Enough of this. If programming is the opportunity to build our own (small-scale) panopticon, it’s all up to us to find ways to produce better research with these tools (gamification of statistics? an analysis of gender biases in Netflix top series?).

A lot of the above characterizations are a parody. (It seems at HumanDemia someone told them the onboarding material is better to be fun. Still, as you know, research is based on experience - and in the case above personal experience is part of that.)

1.3.2 What Coding Can’t Do for You

“It is important to be aware of what coding can’t do for us”. You nod while clicking over the next HumanDemia slide.

You already had a similar belief. Coding is an enhancement to your research, it saves you time and allows you to gain access to data that could take ages to be checked by hand. Still, coding is no replacement for thought or having ideas.8 (Coding may be helpful thought-wise: it can be another engine or way to approach a problem).

Although machines can generate text or summarize articles or categories pieces of information, it is still up to you to choose the topic, formulate the hypothesis, etc. You can write a program that checks every article of a legal code (say the GDPR) and prints a map of all the various references between the single articles. That’s super nice and helpful (it appears they have such a project in the HumanDemia ‘nerdy things’ list). It is still up to you to figure out what does it mean that a certain article is referred the most or whether such a reference is doing any work or rather is it some sort of honorable mention. This latter may be true more in papers than in legal codes: sometimes to add a reference does not amount to discuss a paper. (Feel free to enter your case.)

You can download all of Trump’s tweets and rank the people he mentions the most. But then again it is up to you to figure out and verify if there’s any strategy or guidelines in what he is doing. If there’s sexism or if he is encouraging to bash some of the people that criticises him. You can measure some other things connected with that. In fact, you may find out that an average unknown professor that happens to be on Twitter is then flooded with insults after some Trump’s tweet.

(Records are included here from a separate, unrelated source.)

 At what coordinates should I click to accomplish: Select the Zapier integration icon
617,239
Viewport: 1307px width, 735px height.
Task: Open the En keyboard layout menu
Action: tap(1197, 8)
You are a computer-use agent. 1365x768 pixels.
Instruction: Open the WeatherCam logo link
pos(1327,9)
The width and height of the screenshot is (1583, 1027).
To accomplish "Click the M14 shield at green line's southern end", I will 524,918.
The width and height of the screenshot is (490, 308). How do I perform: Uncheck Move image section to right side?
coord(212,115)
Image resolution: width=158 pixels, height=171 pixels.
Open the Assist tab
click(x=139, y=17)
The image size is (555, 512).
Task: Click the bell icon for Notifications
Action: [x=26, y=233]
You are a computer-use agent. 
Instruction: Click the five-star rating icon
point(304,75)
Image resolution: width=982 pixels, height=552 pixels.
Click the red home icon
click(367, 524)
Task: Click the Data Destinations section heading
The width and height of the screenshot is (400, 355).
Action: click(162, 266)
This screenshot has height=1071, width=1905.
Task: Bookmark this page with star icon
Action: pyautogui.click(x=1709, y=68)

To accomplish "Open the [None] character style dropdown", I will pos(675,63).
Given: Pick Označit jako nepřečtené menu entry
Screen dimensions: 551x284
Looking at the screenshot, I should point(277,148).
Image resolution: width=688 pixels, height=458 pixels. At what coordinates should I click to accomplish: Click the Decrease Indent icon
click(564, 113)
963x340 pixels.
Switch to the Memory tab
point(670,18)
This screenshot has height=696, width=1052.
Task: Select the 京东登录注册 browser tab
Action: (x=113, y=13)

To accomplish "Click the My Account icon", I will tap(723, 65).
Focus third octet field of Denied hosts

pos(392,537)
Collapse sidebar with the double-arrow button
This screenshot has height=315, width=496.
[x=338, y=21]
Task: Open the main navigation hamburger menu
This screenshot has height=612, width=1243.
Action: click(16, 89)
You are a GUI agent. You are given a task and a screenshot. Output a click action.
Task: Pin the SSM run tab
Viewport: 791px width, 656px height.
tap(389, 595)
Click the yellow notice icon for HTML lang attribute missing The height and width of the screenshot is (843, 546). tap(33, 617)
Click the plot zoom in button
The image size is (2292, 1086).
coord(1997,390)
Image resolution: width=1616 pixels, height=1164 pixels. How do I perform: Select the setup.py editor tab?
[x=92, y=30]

A bit of coding allows you to show that a certain bunch of users were created all together on a social network, that they started to follow some political actor, retweeting specific contents and then aggressively engaging with dissenting voices. That’s the way to go about these issues rather than “Enter a Scandalistic post-Cambridge Analytica Title”.

If we want to do research (the first draft had ‘serious’ before research, but that was pleonastic) we need to show something more than what might be perceived as “yet another big narration”. Especially if the analysis gets political or engages in highly polarized issues. If we really talk about critical discourse, analytic thinking, or being interdisciplinary (not only in the attempt to get some grant) that’s the only way to do it. Embrace programming.

As researchers, we need to offer a way into what we are doing to everybody, dissenting voices included. And everybody will be given a chance to go into the details and check herself. Aspiration-based and wishful-thinking research belongs all to the same bucket, whether they are Fox News-based, Freud-based or Bertrand Russell-based. That’s the bucket of pseudoscience (at best).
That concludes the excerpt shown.